start

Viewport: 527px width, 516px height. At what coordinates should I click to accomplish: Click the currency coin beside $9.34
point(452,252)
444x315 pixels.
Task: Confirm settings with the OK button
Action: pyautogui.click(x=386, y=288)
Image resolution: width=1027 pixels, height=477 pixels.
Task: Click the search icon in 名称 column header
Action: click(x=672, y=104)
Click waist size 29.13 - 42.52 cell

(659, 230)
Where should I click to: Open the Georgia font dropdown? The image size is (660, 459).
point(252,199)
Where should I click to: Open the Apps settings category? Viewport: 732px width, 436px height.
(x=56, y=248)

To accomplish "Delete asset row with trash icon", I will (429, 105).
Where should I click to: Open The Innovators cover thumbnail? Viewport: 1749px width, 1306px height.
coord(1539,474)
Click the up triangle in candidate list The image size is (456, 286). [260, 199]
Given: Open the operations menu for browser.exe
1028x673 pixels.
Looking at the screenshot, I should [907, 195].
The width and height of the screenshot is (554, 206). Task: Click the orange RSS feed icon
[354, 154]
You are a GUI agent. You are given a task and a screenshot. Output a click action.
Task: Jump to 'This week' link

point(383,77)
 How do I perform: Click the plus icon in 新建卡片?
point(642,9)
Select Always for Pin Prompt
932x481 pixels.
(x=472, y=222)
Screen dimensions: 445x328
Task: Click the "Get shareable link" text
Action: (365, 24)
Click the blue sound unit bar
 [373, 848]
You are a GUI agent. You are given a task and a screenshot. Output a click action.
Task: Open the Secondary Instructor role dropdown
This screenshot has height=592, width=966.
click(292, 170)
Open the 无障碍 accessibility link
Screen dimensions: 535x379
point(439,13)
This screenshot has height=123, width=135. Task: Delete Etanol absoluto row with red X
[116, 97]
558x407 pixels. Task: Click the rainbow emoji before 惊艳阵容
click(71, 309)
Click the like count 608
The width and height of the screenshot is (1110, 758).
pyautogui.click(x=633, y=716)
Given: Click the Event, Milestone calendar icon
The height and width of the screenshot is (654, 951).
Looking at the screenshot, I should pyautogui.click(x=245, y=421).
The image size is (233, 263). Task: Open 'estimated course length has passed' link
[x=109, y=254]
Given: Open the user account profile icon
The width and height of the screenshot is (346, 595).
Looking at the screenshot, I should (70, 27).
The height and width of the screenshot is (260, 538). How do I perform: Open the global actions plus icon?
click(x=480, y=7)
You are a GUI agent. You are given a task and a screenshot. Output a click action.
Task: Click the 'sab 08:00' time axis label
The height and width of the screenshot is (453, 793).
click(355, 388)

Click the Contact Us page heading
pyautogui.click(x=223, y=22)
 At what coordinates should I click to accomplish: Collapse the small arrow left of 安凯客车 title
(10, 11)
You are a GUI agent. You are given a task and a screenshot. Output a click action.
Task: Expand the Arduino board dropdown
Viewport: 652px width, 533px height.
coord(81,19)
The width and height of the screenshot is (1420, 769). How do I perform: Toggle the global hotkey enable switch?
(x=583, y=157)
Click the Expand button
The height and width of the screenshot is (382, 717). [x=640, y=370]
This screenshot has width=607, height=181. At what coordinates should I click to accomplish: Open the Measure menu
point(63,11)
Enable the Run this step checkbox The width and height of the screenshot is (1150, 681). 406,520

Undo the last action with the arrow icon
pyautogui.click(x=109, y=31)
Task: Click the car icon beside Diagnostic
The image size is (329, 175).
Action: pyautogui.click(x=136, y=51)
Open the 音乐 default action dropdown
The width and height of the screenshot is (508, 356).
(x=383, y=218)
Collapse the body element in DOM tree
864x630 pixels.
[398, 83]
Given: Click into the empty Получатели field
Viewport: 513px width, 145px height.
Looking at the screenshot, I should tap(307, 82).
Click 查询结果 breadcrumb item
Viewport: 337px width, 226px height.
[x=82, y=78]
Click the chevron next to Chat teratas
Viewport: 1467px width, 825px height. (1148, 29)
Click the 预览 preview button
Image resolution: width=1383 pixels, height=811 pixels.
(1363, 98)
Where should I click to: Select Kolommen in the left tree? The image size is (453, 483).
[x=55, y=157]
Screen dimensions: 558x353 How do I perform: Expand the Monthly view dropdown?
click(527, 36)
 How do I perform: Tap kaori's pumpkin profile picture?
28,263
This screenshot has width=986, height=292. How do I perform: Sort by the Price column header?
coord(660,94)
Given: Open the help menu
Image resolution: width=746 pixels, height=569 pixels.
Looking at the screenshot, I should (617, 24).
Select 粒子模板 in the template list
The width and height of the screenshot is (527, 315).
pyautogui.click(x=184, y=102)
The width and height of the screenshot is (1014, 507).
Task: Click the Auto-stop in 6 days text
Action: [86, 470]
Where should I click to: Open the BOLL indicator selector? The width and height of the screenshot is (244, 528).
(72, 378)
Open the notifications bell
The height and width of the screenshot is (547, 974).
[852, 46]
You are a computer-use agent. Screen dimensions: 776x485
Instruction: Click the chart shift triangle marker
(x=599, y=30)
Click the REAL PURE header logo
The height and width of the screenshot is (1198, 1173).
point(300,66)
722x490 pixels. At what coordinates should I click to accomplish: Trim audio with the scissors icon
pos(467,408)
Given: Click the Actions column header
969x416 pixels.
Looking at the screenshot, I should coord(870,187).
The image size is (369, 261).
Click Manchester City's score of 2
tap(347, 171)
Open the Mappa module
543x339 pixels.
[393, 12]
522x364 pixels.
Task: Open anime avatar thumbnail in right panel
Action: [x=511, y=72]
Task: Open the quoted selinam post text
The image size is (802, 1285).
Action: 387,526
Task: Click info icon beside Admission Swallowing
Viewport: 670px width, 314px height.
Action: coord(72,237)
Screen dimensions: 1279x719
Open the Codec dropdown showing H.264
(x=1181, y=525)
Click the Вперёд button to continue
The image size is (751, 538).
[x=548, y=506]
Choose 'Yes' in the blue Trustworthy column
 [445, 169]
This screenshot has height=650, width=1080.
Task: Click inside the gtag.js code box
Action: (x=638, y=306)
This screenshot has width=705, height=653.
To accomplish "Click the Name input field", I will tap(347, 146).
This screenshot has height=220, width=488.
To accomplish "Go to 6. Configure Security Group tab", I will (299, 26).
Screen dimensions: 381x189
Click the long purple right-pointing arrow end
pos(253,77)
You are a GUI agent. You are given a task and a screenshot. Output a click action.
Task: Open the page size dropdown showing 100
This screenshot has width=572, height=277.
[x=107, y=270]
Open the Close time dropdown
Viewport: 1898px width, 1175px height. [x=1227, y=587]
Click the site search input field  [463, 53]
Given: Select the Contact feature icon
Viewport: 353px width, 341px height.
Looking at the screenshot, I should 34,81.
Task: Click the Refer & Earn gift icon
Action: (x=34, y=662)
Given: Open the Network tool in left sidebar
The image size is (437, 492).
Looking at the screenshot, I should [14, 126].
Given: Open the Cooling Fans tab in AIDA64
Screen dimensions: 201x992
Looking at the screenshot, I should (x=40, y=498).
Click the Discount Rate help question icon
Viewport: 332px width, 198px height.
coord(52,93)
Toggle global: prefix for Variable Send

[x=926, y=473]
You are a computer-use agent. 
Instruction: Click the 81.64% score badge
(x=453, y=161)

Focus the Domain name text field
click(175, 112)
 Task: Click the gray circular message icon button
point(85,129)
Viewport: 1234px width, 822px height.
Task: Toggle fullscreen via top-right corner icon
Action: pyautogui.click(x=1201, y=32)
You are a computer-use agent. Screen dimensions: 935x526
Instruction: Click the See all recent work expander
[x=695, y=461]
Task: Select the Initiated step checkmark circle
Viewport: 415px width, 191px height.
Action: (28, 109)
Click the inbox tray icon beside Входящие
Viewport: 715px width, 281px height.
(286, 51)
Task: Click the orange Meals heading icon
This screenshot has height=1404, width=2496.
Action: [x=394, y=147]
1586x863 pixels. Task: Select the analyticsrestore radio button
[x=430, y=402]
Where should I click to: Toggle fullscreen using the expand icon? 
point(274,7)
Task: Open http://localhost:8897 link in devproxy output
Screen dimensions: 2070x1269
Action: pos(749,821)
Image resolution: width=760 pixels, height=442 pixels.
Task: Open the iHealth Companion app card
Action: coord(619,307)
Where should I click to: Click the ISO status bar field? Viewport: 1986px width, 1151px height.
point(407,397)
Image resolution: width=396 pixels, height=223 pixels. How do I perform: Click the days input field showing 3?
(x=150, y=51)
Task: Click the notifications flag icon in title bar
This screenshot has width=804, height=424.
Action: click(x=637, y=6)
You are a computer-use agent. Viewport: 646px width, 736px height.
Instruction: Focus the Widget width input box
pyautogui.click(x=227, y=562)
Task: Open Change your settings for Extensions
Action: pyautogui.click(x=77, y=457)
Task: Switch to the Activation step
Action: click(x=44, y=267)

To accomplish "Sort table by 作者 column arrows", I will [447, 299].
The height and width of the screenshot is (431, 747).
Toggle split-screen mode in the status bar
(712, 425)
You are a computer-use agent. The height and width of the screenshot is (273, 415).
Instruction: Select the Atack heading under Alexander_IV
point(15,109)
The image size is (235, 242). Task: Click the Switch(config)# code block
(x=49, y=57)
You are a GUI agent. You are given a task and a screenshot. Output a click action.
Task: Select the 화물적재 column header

end

__WRITTEN REQUEST__. Change "dropdown" to "drop-down list" in the data, starting at the line that has "This screenshot has height=220, width=488." and stopping after the line that has "Looking at the screenshot, I should [14, 126].". Return only those lines, with nothing else altered.

__ANSWER IN FULL__.
This screenshot has height=220, width=488.
To accomplish "Go to 6. Configure Security Group tab", I will (299, 26).
Screen dimensions: 381x189
Click the long purple right-pointing arrow end
pos(253,77)
You are a GUI agent. You are given a task and a screenshot. Output a click action.
Task: Open the page size drop-down list showing 100
This screenshot has width=572, height=277.
[x=107, y=270]
Open the Close time drop-down list
Viewport: 1898px width, 1175px height. [x=1227, y=587]
Click the site search input field  [463, 53]
Given: Select the Contact feature icon
Viewport: 353px width, 341px height.
Looking at the screenshot, I should 34,81.
Task: Click the Refer & Earn gift icon
Action: (x=34, y=662)
Given: Open the Network tool in left sidebar
The image size is (437, 492).
Looking at the screenshot, I should [14, 126].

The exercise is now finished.